[What you will do]
Write out the stretch of lines below that begins at the line with "Click the Bold B icon" and ends at the line with "At what coordinates should I click to accomplish: Select", including both, exactly as given and nothing more.
=== Section Start ===
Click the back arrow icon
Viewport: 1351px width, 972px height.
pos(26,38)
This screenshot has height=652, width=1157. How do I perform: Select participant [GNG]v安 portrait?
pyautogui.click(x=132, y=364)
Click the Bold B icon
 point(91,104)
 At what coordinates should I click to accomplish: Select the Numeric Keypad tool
=== Section End ===
=== Section Start ===
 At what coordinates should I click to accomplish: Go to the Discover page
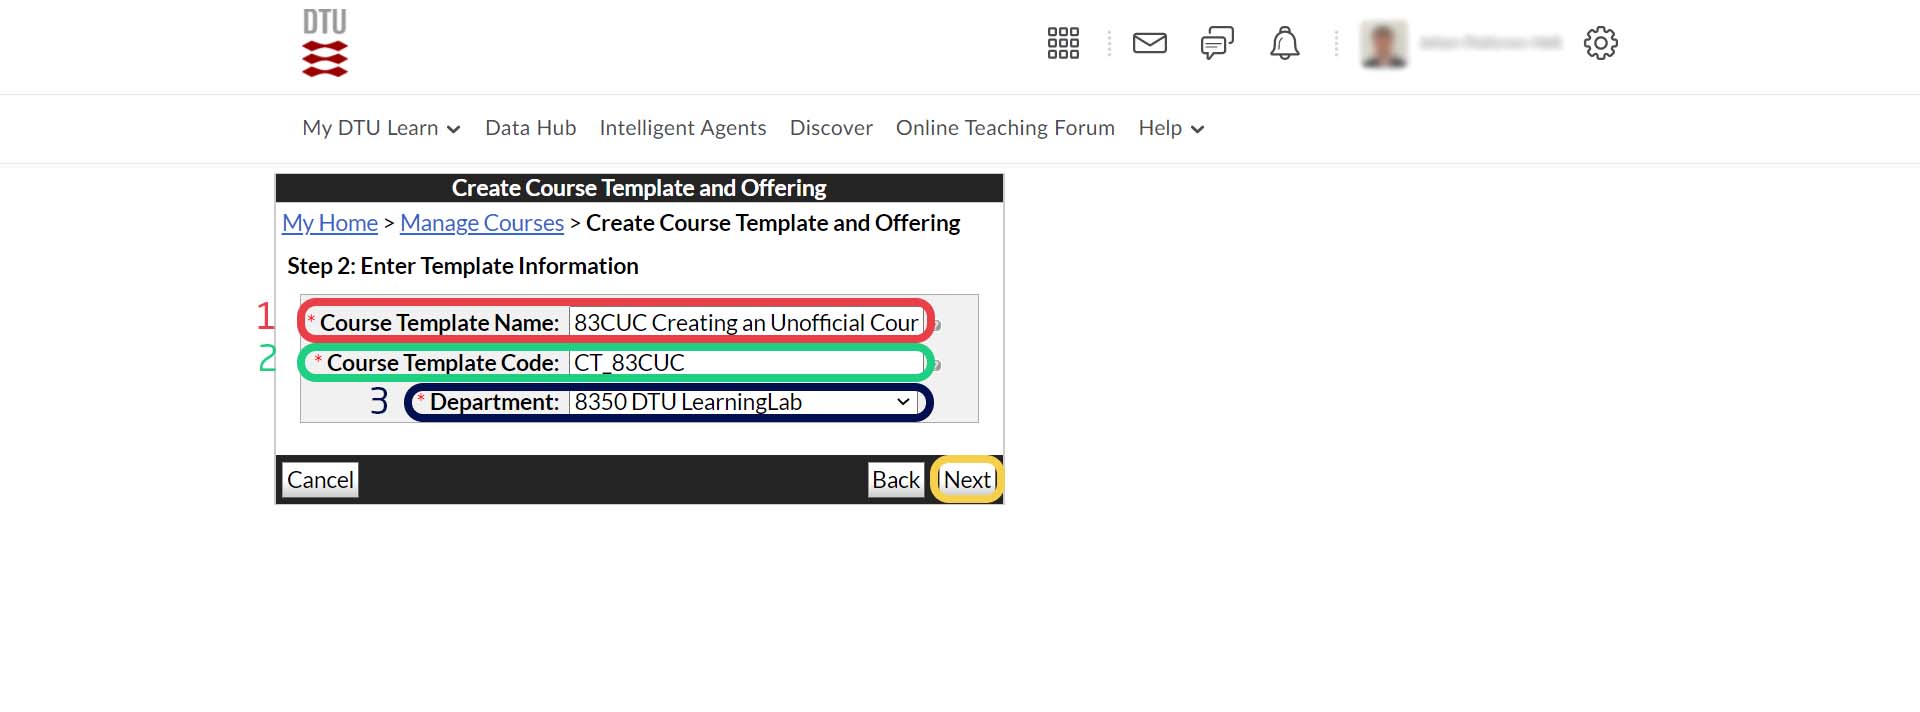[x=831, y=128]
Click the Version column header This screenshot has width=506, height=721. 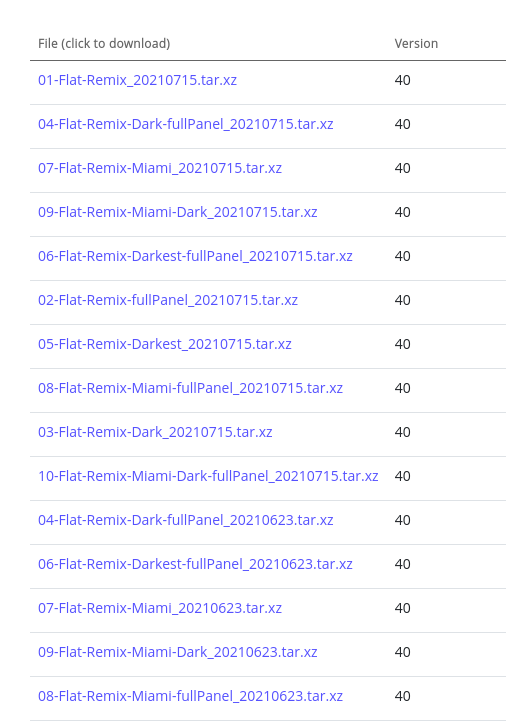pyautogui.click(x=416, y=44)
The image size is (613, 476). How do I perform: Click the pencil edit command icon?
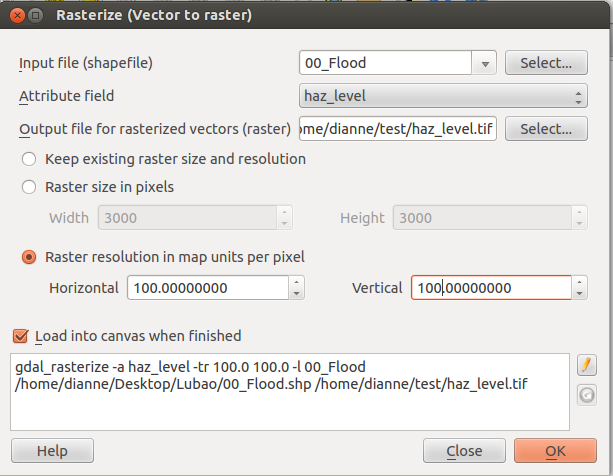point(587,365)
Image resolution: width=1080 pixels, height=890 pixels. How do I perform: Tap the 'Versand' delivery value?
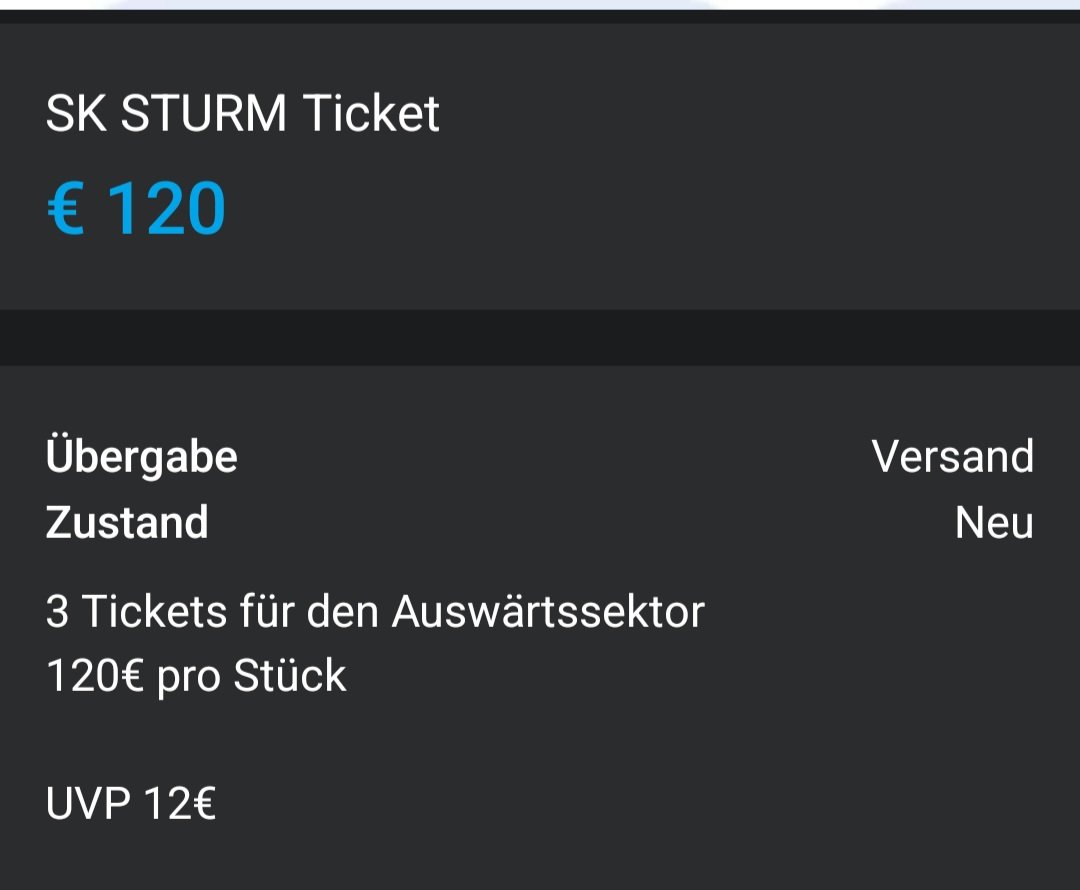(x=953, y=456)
=== Section End ===
[Answer for the task]
Click the Bold B icon
 point(91,104)
 At what coordinates should I click to accomplish: Select the Numeric Keypad tool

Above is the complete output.